> _GIVEN PASSAGE_
------
To the end of the year, a common occurrence on the island of Mana is the visitation of schoolies. A group of ten students from Wairoa College in New Zealand were one of the recent schoolies on the island. This group of students were here taking time out from busy modern school terms utilising their break relaxing in a peaceful surrounding.
Wairoa College is located in Hawks Bay, New Zealand. The group consisted of children around the age of 12-13years old. Speaking with one of their teacher, Ms Courtney said that all those kids knew a few things about the sea because they live near the coast. They go out fishing and do a lot of swimming. And they are also from science background.
In their time here in Fiji, they have spent the first four days in a village. They stayed at Vunaqoru Village in Nadroga where they were treated by the locals with warming hospitality. After conducting a few activities in the village they headed to Mana Island as their final destination before they return to New Zealand.
MES had the opportunity once again to mentor the group and facilitate with the environmental aspects of their activities on the island. The program started off with a short environment presentation by MES in the conference room. Students were divided up into three groups and were named with Maori names accordingly: “Rangatira” meaning leaders, “Aroha” meaning love and “Patu” which is a Maori weapon.
During the presentation, time was given for discussions and it was very interesting as student participated in it very well. Both teachers also gave the students a bit of a classroom situation asking the students many interesting questions about the presentation in which they were being assessed on.
------
> _TASK REQUIREMENTS_
In the article about the Wairoa College students on Mana Island, please state how many days the students spent in a village and what village it was.
------
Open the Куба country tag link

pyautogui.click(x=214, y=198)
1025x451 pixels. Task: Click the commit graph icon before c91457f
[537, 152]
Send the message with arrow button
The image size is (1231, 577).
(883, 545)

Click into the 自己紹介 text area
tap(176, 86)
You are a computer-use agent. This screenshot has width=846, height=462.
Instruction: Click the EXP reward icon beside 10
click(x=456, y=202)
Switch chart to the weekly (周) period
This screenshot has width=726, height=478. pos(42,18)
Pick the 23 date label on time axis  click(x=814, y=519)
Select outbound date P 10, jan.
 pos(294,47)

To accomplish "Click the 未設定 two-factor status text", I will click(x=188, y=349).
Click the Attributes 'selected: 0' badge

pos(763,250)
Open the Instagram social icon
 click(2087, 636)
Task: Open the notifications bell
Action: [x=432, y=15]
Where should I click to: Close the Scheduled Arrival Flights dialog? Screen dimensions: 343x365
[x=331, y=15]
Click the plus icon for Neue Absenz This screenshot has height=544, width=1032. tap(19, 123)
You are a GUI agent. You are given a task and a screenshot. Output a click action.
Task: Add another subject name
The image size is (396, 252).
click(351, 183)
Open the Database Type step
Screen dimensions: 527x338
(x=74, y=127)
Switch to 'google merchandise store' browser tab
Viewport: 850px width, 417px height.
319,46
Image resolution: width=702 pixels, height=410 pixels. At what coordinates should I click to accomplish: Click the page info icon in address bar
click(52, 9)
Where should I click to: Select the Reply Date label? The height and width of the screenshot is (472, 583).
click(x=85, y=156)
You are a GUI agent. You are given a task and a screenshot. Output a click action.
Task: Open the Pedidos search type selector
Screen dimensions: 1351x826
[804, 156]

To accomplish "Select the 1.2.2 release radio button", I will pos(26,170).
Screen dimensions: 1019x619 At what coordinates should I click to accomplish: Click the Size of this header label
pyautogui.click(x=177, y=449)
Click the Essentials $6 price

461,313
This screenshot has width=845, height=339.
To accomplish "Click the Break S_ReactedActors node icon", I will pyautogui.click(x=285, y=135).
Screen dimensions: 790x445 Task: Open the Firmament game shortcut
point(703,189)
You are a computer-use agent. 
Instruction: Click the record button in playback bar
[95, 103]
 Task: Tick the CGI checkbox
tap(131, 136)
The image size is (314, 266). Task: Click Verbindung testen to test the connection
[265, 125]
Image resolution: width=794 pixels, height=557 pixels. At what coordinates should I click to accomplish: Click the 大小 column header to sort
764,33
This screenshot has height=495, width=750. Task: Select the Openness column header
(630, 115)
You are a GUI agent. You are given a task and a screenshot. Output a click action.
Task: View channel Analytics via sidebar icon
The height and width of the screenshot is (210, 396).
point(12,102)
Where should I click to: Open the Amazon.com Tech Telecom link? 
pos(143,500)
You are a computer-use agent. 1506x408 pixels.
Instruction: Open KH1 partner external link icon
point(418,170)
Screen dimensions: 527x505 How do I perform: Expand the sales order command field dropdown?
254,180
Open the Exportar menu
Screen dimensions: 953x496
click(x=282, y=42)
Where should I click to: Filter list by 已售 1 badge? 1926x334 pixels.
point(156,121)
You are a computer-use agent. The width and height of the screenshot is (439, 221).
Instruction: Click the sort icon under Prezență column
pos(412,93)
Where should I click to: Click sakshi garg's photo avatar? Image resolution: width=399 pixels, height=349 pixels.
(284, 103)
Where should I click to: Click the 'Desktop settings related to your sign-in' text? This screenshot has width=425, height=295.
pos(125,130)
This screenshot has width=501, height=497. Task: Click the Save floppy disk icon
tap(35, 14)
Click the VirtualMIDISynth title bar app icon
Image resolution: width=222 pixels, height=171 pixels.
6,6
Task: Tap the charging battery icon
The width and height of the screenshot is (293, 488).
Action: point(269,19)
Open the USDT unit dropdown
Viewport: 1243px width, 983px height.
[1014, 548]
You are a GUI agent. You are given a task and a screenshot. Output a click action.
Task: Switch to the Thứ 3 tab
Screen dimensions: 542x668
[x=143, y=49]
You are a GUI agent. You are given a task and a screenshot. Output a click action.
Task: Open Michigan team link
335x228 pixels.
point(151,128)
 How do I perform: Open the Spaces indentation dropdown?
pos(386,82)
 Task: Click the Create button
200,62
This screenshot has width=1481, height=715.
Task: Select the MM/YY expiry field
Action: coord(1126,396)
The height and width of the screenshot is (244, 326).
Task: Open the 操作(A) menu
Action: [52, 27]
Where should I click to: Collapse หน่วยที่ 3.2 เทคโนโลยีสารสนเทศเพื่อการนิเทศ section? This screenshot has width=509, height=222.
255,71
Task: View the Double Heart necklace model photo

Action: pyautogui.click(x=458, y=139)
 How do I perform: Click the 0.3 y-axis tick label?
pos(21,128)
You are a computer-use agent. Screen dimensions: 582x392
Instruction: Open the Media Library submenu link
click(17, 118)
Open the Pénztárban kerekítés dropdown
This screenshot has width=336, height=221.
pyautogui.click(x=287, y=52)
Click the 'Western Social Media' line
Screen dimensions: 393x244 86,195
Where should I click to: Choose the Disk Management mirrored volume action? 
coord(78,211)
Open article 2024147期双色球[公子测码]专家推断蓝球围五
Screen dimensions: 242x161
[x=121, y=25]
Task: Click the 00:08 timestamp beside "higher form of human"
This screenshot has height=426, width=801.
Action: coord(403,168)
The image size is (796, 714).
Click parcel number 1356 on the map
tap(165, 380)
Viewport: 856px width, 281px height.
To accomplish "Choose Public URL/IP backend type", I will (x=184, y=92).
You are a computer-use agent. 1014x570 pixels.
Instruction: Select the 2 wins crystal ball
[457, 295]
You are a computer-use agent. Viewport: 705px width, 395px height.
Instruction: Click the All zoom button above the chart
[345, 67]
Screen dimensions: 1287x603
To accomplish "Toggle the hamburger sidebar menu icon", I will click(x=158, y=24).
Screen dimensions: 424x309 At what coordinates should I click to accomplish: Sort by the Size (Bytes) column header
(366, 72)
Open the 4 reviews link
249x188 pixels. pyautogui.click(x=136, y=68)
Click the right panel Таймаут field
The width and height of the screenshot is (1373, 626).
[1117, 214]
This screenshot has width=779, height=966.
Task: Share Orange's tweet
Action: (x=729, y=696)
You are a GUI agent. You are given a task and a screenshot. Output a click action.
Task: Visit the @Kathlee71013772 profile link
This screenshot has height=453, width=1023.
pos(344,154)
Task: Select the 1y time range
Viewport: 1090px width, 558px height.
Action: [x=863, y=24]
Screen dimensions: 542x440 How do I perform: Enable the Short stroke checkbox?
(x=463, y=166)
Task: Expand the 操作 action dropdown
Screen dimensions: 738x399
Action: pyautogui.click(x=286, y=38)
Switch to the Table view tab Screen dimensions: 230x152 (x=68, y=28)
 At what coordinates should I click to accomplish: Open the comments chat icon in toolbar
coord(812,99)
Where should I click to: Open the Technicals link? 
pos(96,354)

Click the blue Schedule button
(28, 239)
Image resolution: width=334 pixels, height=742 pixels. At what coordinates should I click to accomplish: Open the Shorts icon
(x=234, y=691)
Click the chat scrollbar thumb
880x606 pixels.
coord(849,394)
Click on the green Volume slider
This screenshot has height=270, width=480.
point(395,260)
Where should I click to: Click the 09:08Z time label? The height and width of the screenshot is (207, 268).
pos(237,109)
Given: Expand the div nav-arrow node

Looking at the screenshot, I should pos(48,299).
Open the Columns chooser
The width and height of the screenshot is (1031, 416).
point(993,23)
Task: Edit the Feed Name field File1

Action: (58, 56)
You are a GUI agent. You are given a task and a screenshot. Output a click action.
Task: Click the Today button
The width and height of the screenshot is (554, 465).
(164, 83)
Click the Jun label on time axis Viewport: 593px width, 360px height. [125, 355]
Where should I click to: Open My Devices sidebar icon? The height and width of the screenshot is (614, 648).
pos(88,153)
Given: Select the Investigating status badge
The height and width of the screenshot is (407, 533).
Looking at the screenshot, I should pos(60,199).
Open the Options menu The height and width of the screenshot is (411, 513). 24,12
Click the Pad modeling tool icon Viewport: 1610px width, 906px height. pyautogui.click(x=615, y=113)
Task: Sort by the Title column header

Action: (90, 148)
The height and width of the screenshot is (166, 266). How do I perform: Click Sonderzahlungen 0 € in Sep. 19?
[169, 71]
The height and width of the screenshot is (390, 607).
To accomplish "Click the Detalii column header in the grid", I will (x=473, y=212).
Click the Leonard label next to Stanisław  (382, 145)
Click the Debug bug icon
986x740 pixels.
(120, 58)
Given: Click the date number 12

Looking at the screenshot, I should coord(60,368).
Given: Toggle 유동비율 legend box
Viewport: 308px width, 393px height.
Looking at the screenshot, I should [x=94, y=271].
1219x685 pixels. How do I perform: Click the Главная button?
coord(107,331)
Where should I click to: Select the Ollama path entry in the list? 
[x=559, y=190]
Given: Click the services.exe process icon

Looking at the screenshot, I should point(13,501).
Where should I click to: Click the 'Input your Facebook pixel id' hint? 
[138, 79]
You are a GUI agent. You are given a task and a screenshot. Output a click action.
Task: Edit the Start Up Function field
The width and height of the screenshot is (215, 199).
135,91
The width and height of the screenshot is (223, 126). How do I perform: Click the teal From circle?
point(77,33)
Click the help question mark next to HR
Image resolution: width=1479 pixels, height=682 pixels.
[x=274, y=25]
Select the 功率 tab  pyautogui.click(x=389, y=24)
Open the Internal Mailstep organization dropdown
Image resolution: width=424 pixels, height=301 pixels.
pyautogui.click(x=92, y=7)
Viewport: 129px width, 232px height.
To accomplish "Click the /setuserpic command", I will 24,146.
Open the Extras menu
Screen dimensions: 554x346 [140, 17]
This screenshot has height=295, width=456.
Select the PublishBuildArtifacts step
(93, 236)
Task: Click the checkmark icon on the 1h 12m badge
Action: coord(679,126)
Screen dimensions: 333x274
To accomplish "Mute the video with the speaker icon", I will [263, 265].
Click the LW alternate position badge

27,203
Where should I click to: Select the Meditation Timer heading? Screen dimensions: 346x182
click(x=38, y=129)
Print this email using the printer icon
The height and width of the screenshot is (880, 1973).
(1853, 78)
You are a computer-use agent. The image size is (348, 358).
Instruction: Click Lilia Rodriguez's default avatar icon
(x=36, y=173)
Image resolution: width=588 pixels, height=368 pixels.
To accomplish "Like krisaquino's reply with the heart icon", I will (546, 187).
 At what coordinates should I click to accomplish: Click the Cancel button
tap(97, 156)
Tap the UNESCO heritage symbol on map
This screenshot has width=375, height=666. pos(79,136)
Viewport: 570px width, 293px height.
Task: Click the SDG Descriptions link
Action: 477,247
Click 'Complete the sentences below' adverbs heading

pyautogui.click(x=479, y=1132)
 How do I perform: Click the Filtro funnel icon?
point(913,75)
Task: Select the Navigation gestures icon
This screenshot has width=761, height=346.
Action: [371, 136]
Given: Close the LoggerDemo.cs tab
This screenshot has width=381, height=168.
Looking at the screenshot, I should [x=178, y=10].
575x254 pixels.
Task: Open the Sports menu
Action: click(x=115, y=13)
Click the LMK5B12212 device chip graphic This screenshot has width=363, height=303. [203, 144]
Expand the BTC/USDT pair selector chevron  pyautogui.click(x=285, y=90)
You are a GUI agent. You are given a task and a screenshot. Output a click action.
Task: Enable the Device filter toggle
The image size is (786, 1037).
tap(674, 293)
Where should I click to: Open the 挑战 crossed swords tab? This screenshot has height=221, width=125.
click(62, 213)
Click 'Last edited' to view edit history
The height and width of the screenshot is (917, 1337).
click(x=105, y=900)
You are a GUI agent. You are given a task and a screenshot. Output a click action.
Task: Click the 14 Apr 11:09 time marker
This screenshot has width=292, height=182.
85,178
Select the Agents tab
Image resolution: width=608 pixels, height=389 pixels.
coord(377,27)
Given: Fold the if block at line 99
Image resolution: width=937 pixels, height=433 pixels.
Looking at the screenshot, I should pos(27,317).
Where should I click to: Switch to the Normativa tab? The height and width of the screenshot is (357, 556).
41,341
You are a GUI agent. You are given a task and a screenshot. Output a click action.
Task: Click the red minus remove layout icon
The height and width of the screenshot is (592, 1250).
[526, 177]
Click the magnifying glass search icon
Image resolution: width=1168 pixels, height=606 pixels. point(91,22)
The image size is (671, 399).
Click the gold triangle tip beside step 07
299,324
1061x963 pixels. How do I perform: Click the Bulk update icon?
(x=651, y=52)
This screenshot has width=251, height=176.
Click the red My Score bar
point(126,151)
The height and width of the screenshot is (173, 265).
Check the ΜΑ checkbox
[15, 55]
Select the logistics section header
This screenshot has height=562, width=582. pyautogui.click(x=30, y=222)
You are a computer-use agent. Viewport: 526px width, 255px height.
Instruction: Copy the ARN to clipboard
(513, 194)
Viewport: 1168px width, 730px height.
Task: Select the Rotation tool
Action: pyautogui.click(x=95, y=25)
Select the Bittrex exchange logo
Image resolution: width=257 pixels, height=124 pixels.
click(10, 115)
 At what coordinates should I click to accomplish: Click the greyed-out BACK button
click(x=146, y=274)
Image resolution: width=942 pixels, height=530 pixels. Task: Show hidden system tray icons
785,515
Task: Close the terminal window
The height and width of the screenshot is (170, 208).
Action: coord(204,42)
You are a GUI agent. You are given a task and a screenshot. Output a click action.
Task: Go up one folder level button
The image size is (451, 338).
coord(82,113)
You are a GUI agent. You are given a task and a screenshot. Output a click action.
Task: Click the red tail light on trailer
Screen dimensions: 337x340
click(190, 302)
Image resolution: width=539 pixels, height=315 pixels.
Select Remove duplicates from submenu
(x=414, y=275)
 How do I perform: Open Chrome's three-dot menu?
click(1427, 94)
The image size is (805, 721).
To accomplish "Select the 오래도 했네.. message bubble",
------
> _RESULT_
The first four days, at Vunaqoru Village in Nadroga.